The Scottish Covid-19 Inquiry in Edinburgh was told porters were not given personal protective equipment (PPE) early in the pandemic.
It also heard that health bosses used sticky labels to cover use-by dates on PPE that had expired more than year previously.
Esther O’Hara, of the Unite union, told co-lead counsel Stuart Gale, KC, that one porter had died after picking up the virus.
Ms O’Hara, who works at NHS Greater Glasgow and Clyde, said porters at several hospitals ‘were having significant challenges in being issued with PPE’ particularly in the early- and mid-stages of the outbreak.
She said the one who died was a ‘very hardworking man who volunteered for extra shifts during the pandemic’.

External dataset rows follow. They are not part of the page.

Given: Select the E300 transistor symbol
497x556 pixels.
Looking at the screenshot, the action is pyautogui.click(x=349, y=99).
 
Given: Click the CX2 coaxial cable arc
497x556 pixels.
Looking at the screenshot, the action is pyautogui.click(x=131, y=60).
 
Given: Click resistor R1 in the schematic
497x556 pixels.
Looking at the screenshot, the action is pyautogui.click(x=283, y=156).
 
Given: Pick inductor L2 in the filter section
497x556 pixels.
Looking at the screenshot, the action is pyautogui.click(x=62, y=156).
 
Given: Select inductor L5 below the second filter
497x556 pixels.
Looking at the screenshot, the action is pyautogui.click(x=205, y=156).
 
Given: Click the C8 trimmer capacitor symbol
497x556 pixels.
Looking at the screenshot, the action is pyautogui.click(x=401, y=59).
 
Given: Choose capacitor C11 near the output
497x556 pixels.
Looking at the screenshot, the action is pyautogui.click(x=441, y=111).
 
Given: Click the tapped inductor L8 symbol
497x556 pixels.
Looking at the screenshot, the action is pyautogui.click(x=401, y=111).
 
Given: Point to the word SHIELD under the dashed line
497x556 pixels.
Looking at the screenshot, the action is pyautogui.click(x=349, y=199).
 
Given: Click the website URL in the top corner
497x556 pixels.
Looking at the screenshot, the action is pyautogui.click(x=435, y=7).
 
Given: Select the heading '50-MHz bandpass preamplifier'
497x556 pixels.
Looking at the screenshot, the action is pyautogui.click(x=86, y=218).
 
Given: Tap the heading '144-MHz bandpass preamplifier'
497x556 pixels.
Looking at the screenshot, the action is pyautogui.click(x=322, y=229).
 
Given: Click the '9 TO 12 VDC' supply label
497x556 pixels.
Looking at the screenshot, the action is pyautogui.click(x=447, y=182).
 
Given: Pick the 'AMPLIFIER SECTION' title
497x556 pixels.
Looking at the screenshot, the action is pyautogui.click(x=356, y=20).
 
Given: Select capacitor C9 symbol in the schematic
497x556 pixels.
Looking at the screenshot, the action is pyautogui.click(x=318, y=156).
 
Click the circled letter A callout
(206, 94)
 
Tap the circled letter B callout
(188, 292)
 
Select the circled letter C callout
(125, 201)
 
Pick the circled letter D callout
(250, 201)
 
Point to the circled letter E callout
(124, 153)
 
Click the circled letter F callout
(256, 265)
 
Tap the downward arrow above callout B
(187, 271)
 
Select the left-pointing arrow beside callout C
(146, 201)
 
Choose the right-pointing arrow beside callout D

She told the inquiry: ‘Where Covid was suspected or known, these patients were then put onto a trolley and had to be pushed by the porters from one building to another. Porters were refused masks because they were told that if a suspected Covid or Covid-positive patient they were transporting coughed, the patient was facing away from them so they were at low risk.’
But Ms O’Hara said porters would then just walk into the potentially contaminated air, and she believed decisions were being ‘influenced by the fact that appropriate PPE was in short supply’.
She also said one senior union representative sent a photograph of a box of FFP3 masks to her after he realised that they normally didn’t have a sticky label on them.
Ms O’Hara told the hearing: ‘He decided to peel the label off, to discover that the masks were over a year out of date, and a new expiry date had been stuck over the top.’
The inquiry, before Lord Brailsford, continues.